Private Donors Pledge $1 Billion To Help Build The World’s Largest Particle Accelerator

CERN, the European Organization for Nuclear Research, says private donors have pledged $1 billion toward building what would become the largest particle accelerator ever constructed, marking a historic shift in how major fundamental science projects are funded, as reported by Phys.org.

For the first time in its history, CERN has secured backing from private individuals and philanthropic foundations for a flagship research instrument. The donors include the Breakthrough Prize Foundation, backed by Silicon Valley investor Yuri Milner, the Eric and Wendy Schmidt Fund for Strategic Innovation led by former Google CEO Eric Schmidt, Italian industrial heir John Elkann of the Agnelli family, and French telecom billionaire Xavier Niel.

CERN Director-General Fabiola Gianotti called the move unprecedented. She said it marks the first time private donors have chosen to partner with CERN on an instrument of this scale, one intended to push humanity’s understanding of fundamental physics into entirely new territory.

Today, CERN already operates the world’s largest particle accelerator, the Large Hadron Collider. The LHC is a 27-kilometer ring buried roughly 100 meters beneath the French-Swiss border near Geneva. It famously helped confirm the existence of the Higgs boson in 2012, a breakthrough that explained how particles acquire mass and earned a Nobel Prize in Physics the following year.

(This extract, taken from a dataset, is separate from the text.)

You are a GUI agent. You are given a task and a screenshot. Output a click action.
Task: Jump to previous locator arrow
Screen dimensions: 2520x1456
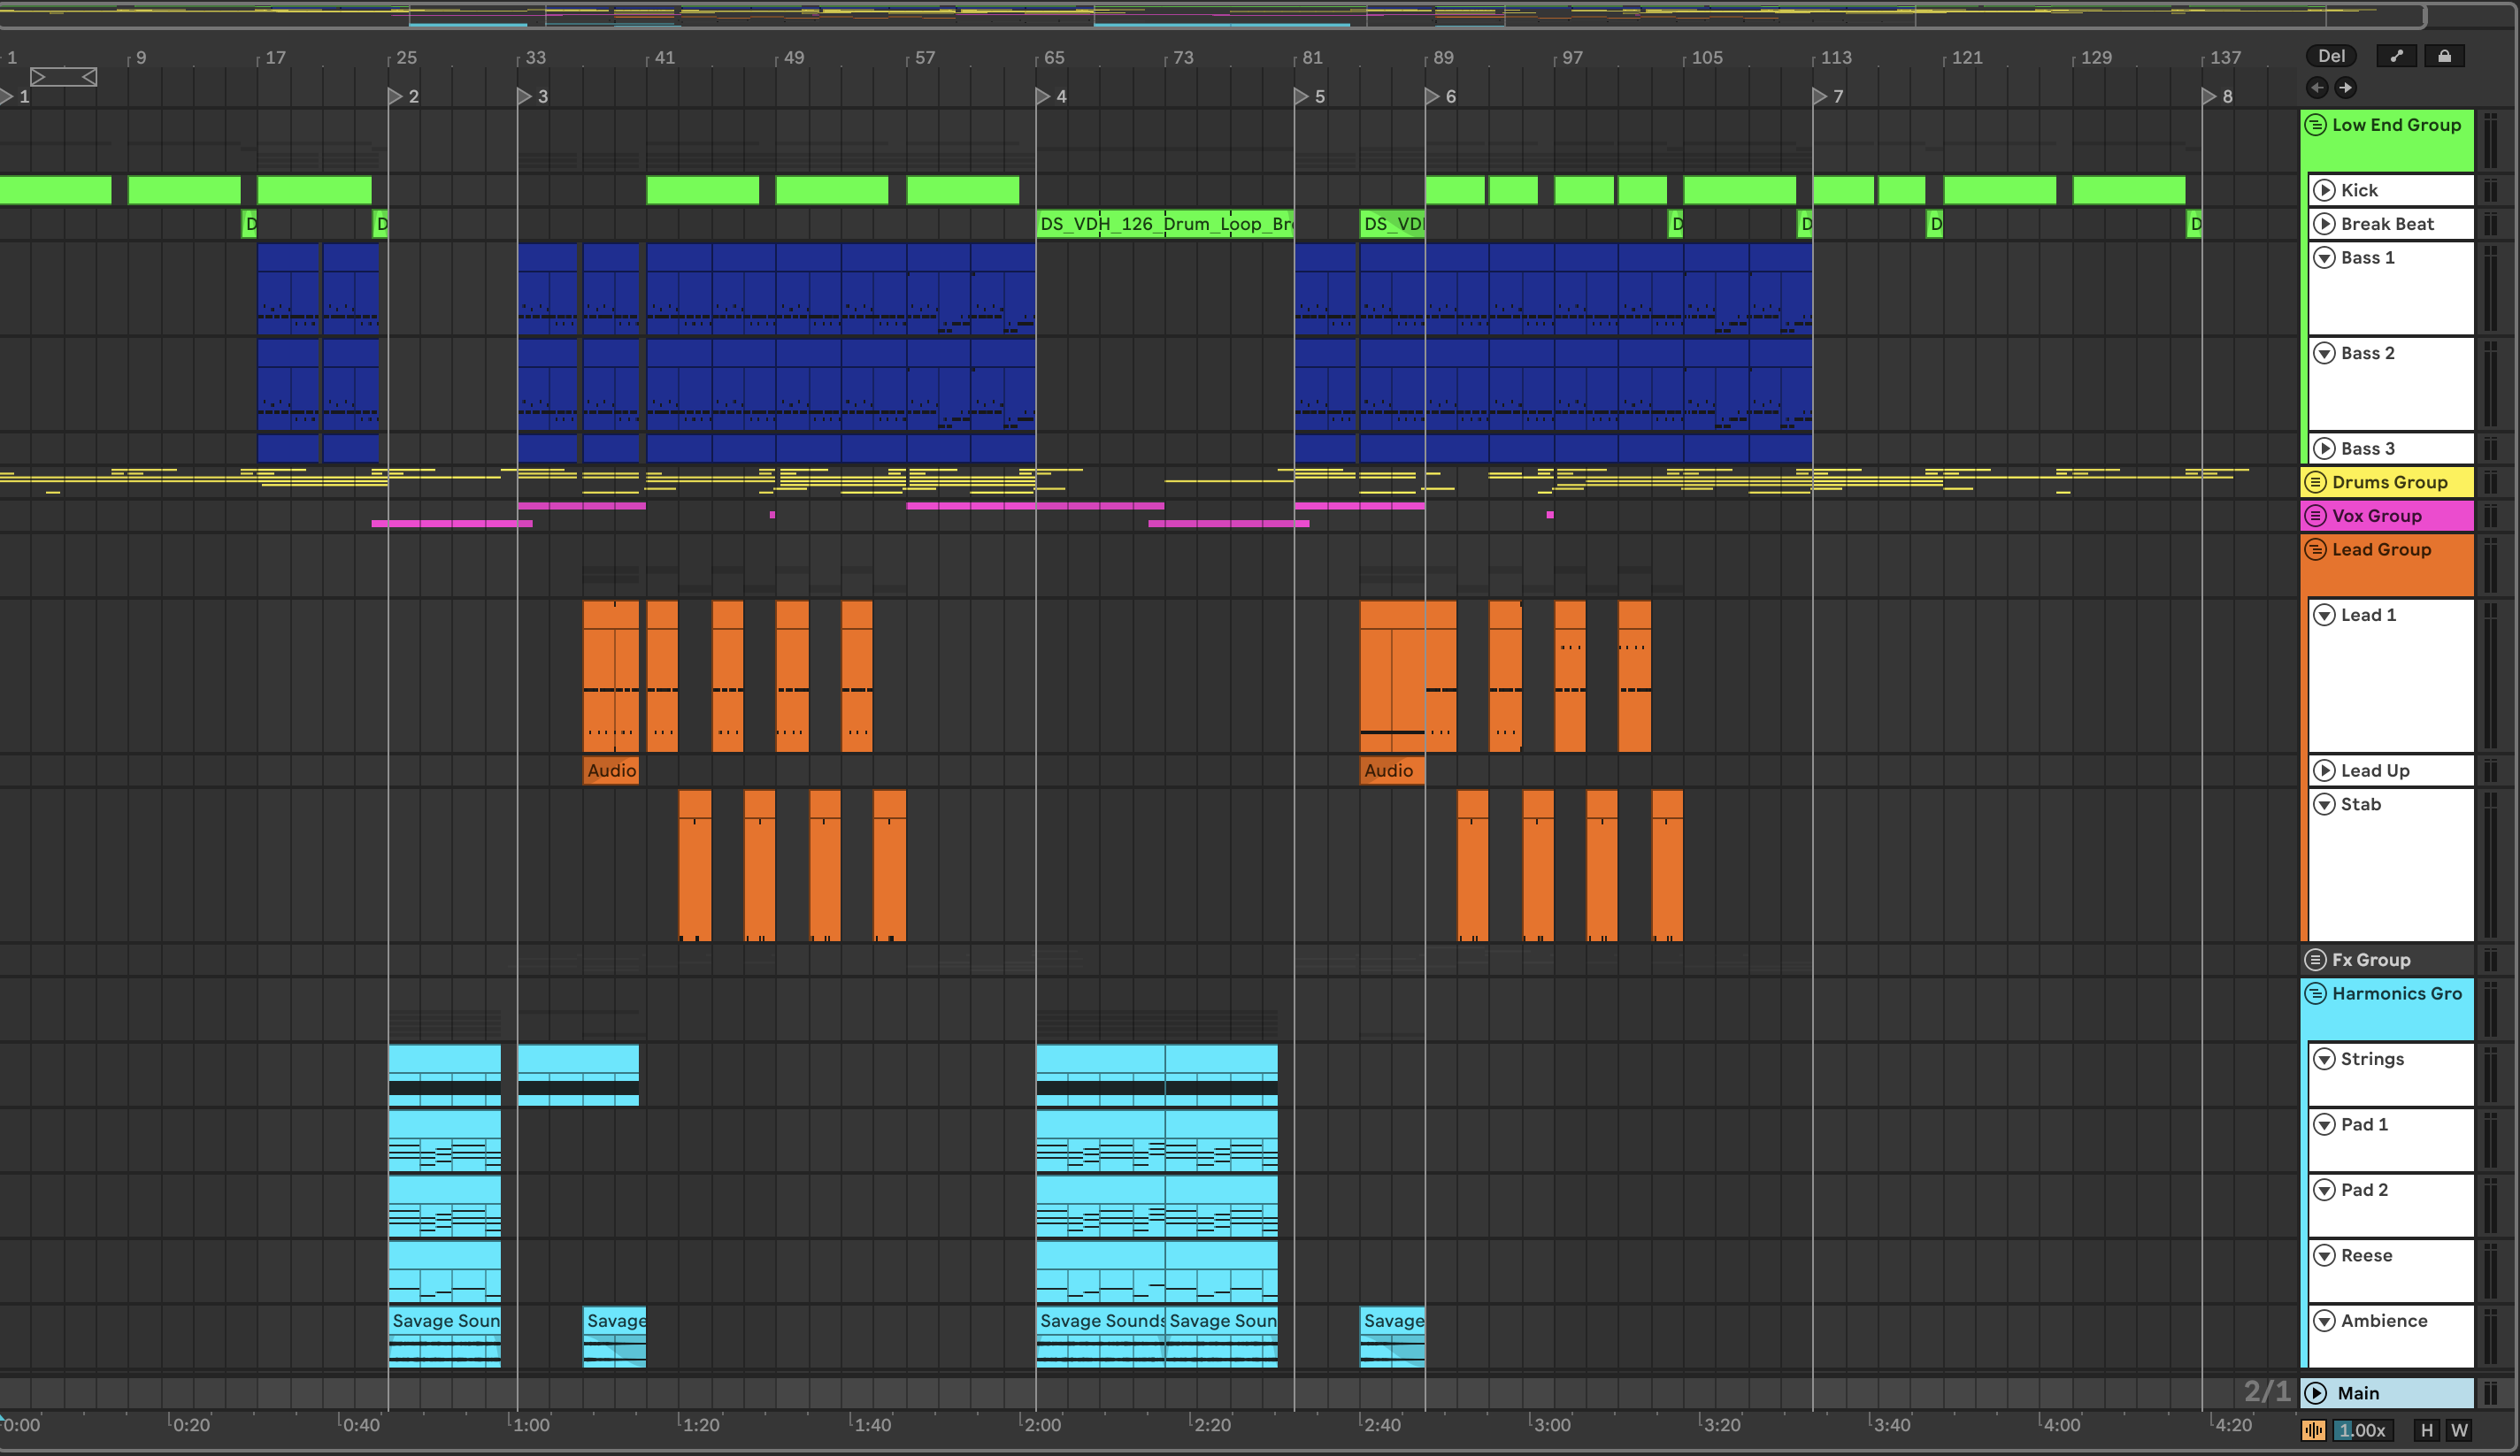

But the LHC will not run forever. CERN expects it to reach the end of its scientific life around 2040. To continue exploring the deepest questions of the universe, scientists are proposing a far more ambitious machine called the Future Circular Collider, or FCC.

The FCC would dwarf the LHC. Current plans envision a ring with a circumference of 91 kilometers and an average depth of about 200 meters underground. Its goal would be to probe physics beyond what is currently observable, including the nature of dark matter and dark energy.

Scientists estimate that everything we can see, from stars and planets to people and particles, makes up only about 5% of the universe. The remaining 95% is composed of dark matter and dark energy, mysterious components that have never been directly observed. The FCC is designed to help uncover what those unseen parts of the universe actually are.

The full project is estimated to cost around $17 billion and has not yet been approved by CERN’s 25 member states. A final decision is expected in 2028. The $1 billion pledge from private donors does not greenlight the project, but it does signal growing confidence and interest beyond government funding alone.

Eric Schmidt said the FCC could push the boundaries of human knowledge while also delivering practical benefits. Technologies developed for the collider could influence fields ranging from medicine and computing to energy and sustainability.

Supporters describe the FCC as potentially the most powerful scientific instrument ever built. Whether it moves forward will depend on political will, funding commitments, and public support, but the involvement of private donors suggests that the next leap in fundamental physics may be closer than it once seemed.